-- begin DATA ENTRIES --

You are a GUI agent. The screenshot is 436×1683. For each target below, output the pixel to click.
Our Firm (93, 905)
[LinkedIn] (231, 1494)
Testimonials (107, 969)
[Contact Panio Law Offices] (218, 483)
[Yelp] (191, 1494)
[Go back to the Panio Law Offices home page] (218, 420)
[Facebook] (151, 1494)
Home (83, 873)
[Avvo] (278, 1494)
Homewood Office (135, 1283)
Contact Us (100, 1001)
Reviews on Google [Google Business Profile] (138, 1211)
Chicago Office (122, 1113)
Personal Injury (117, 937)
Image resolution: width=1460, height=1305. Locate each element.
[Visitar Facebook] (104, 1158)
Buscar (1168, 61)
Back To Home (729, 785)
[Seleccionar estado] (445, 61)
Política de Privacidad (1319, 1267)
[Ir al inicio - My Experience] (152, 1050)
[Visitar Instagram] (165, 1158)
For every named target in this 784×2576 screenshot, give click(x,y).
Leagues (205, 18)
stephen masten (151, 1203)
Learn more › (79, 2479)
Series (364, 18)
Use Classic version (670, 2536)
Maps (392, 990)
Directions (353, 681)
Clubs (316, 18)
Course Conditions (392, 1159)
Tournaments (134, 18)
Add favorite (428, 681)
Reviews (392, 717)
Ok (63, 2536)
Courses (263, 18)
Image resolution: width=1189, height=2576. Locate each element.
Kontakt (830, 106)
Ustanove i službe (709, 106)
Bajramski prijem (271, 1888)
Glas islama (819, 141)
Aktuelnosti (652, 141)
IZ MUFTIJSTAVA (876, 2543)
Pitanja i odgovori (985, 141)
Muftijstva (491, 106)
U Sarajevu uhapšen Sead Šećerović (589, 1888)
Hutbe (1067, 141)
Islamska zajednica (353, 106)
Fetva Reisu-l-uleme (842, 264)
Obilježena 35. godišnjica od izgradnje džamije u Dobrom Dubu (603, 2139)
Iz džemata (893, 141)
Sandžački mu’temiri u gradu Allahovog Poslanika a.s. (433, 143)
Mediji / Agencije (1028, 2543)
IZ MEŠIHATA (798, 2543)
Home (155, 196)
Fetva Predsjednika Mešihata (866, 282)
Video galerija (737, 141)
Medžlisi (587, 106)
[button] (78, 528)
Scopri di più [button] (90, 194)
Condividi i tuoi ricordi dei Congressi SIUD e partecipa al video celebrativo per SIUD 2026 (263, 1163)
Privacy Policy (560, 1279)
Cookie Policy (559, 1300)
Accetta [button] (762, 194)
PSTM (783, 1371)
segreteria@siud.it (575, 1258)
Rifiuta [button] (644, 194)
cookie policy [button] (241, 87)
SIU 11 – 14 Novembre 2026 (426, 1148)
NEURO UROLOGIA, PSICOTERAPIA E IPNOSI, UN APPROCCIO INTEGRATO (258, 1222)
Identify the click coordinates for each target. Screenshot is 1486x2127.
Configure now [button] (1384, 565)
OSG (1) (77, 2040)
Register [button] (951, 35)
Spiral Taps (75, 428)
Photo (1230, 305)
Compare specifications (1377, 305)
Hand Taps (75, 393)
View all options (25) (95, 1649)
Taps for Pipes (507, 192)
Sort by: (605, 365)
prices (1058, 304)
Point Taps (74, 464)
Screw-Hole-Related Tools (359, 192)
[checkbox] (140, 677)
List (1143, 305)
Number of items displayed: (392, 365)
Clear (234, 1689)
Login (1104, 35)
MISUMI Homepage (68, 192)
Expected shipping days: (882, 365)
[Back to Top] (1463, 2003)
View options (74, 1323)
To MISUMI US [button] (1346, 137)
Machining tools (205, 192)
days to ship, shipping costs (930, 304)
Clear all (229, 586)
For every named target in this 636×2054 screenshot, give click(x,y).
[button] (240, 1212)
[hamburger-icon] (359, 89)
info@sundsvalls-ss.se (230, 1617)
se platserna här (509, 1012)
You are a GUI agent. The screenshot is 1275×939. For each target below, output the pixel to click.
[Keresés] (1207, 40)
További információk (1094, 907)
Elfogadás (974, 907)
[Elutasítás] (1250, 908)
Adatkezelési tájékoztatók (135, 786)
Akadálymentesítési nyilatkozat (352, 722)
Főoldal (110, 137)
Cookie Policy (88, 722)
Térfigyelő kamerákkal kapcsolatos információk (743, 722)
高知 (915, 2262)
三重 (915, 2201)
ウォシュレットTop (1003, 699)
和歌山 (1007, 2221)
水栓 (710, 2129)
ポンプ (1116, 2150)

-- end DATA ENTRIES --

→ REQUIREMENT: Pick out every line above that contains the string "Contact", and copy each one in full. Case matters.

→ THE RESULT:
[Contact Panio Law Offices] (218, 483)
Contact Us (100, 1001)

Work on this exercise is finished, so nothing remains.